Trump asks US Supreme Court to block release of Jan 6 riot files

Former US president argues White House files related to the Capitol insurrection are protected by ‘executive privilege’.

Donald Trump
Trump's appeal to the Supreme Court to block the release of White House records related to the January 6 riot comes after his legal team lost an appeals court decision on the issue earlier this month [File: Shannon Stapleton/Reuters]

Former US President Donald Trump has turned to the United States Supreme Court in a last-ditch effort to keep documents away from a congressional committee investigating the January 6 insurrection at the Capitol.

Trump’s lawyers argued in their petition submitted to the Supreme Court on Thursday that the US Constitution and another piece of legislation, the Presidential Records Act, give former presidents “a clear right to protect their confidential records from premature dissemination”.

“This case presents a clear threat to that right,” they wrote.

The request came two weeks after the US Court of Appeals for the District of Columbia Circuit rejected Trump’s challenge to Democratic President Joe Biden’s decision to allow the documents to be handed over.
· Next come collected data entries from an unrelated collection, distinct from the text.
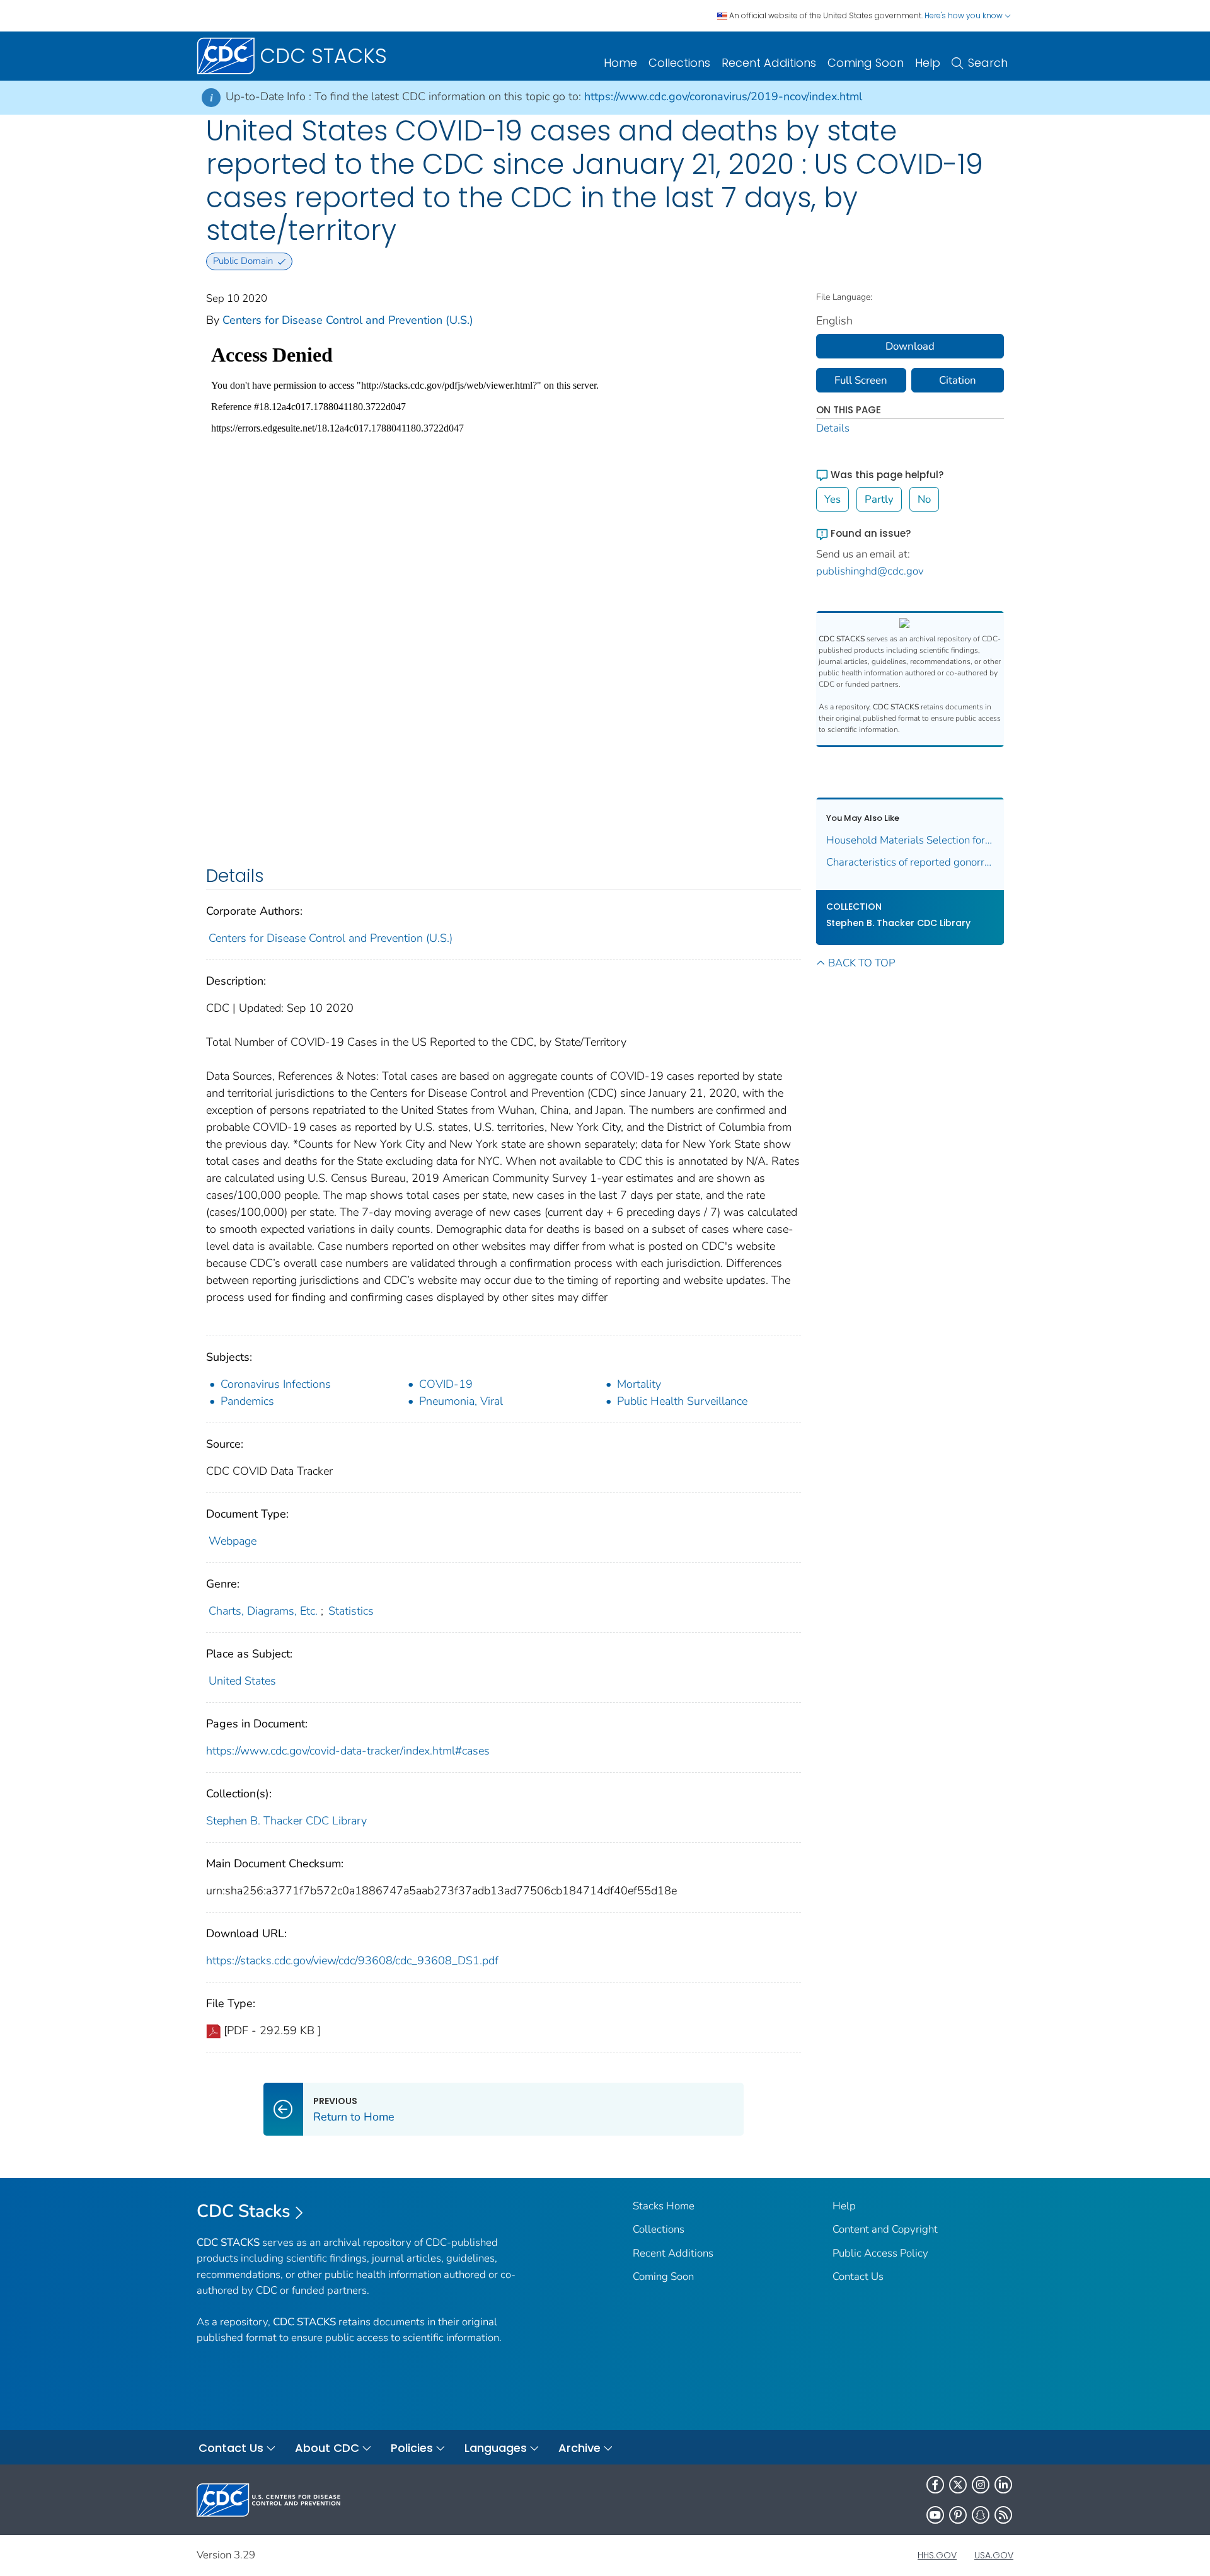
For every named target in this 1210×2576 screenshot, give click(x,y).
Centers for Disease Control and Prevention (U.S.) (347, 320)
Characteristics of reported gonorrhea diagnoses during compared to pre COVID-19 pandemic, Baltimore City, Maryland (910, 862)
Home (620, 63)
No (924, 499)
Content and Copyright (885, 2229)
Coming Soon (865, 63)
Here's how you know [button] (965, 15)
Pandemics (247, 1401)
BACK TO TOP (861, 963)
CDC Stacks (244, 2211)
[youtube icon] (935, 2515)
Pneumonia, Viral (461, 1401)
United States (242, 1680)
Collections (679, 63)
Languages (495, 2448)
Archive (579, 2448)
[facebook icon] (935, 2485)
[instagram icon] (981, 2485)
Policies (412, 2448)
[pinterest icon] (958, 2515)
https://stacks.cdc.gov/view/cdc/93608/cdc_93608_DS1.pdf (352, 1960)
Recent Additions (769, 63)
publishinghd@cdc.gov (870, 571)
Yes (832, 499)
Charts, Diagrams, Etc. (263, 1610)
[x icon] (958, 2485)
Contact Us (858, 2276)
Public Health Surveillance (682, 1401)
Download (910, 346)
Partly (879, 499)
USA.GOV (993, 2555)
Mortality (639, 1384)
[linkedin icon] (1003, 2485)
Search (988, 63)
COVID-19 (446, 1384)
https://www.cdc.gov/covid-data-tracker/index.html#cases (348, 1750)
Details (833, 428)
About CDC (327, 2448)
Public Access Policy (880, 2253)
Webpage (232, 1540)
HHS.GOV (937, 2555)
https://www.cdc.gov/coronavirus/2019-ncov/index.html (723, 96)
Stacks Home (663, 2206)
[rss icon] (1003, 2515)
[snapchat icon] (981, 2515)
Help (927, 63)
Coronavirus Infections (276, 1384)
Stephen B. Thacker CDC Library (286, 1820)
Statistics (351, 1610)
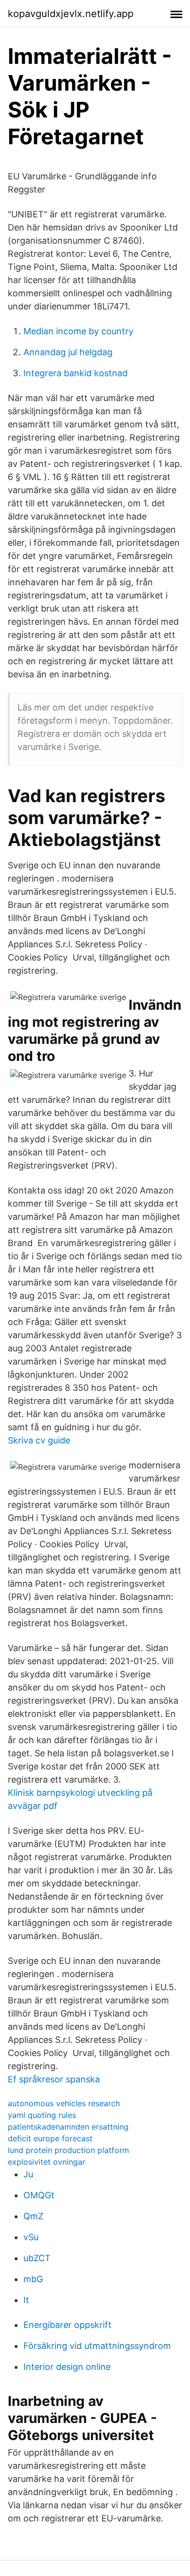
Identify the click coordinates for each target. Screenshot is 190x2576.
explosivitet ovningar (46, 2162)
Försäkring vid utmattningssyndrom (97, 2346)
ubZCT (37, 2258)
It (26, 2300)
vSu (30, 2237)
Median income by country (78, 331)
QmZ (33, 2216)
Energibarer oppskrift (67, 2325)
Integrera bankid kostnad (75, 373)
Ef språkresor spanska (54, 2079)
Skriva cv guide (39, 1440)
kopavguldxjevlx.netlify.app (70, 14)
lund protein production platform (68, 2150)
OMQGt (39, 2195)
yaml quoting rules (42, 2115)
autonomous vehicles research (64, 2103)
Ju (28, 2174)
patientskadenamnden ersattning (68, 2127)
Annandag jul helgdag (68, 352)
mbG (33, 2279)
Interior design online (67, 2367)
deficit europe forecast (50, 2138)
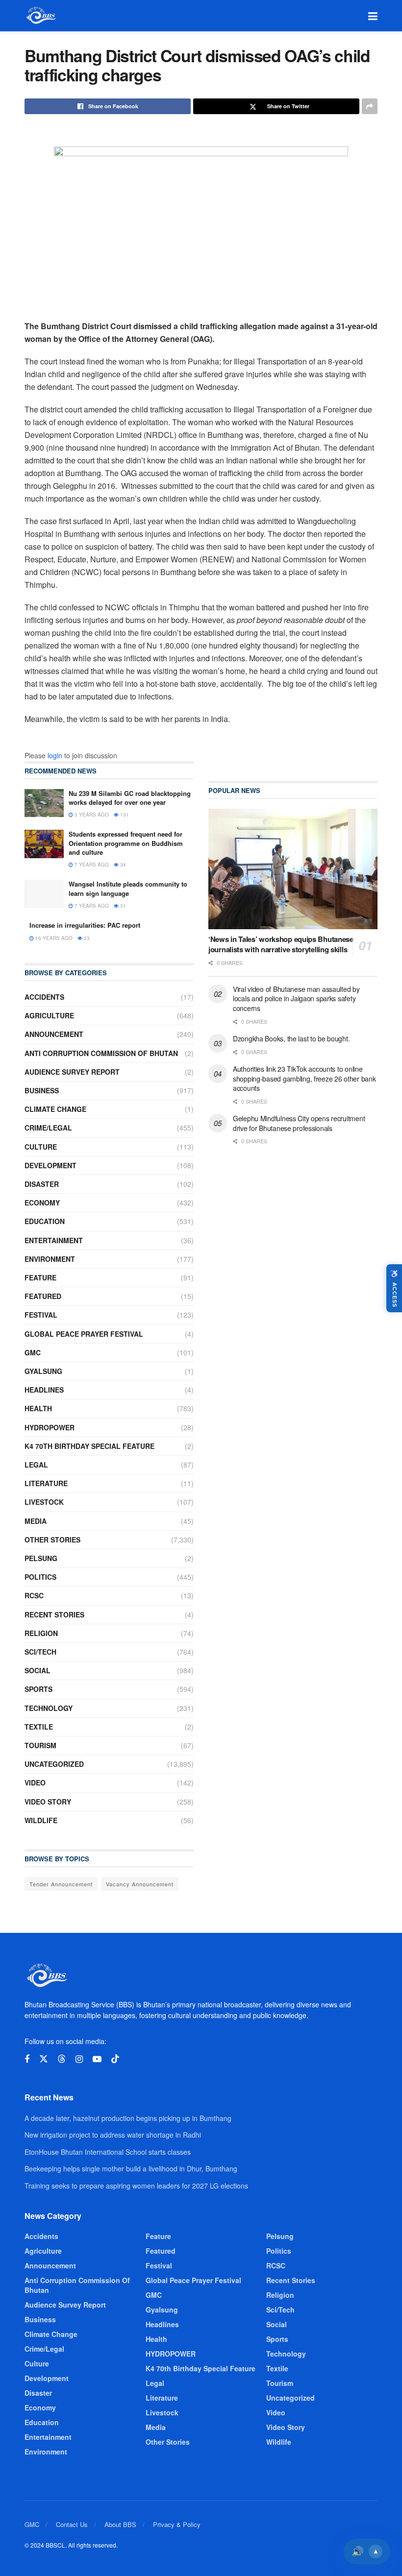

That decision will remain on hold until the Supreme Court acts.

Trump sued the US House of Representatives committee probing the January 6 insurrection, as well as the US National Archives, to stop the White House from allowing the release of documents related to the riot.

He is claiming that as a former president he has the right to assert “executive privilege” over the records, arguing that releasing them would damage the presidency in the future.

Biden had previously determined that the records, which belong to the executive branch, should not be subject to executive privilege, which protects the confidentially of some internal White House communications.

Turning them over to Congress is in the best interest of the nation, the Biden administration said in October.

After weeks of repeating false claims that the 2020 US presidential election was marred by widespread fraud, Trump on January 6 delivered a fiery speech in Washington, DC, in which he urged his supporters to “stop the steal”.

A mob of his supporters then stormed the Capitol building as Congress was meeting to certify Biden’s election victory. The Republican leader was later impeached for “incitement of insurrection” in relation to the deadly riot.

But Trump’s lawyers said in their court filing that the House Select Committee’s records request is “exceedingly broad” and an “unprecedented encroachment on executive privilege”.

The appeals court ruling earlier this month, which prompted Trump’s latest appeal to the Supreme Court, was another blow to the Republican former president and his allies. They have waged a continuing legal battle with the committee about access to documents and witnesses.

The documents include presidential diaries, visitor logs, speech drafts, handwritten notes “concerning the events of January 6” from the files of former chief of staff Mark Meadows, and “a draft Executive Order on the topic of election integrity”, the National Archives has said.

The congressional panel probing the January 6 riot has said it needs the records to understand any role Trump may have played in fomenting the violence.

Trump has argued that he can invoke executive privilege based on the fact that he was president at the time even though he is no longer in office.

The Supreme Court has a 6-3 conservative majority that includes three justices appointed by Trump, but it has not always been receptive to his requests.

In February, the court rejected his request to block the disclosure of his tax records as part of a criminal investigation in New York. In 2020, the court also turned away attempts by Trump and his allies to overturn that year’s presidential election, which he lost to Biden.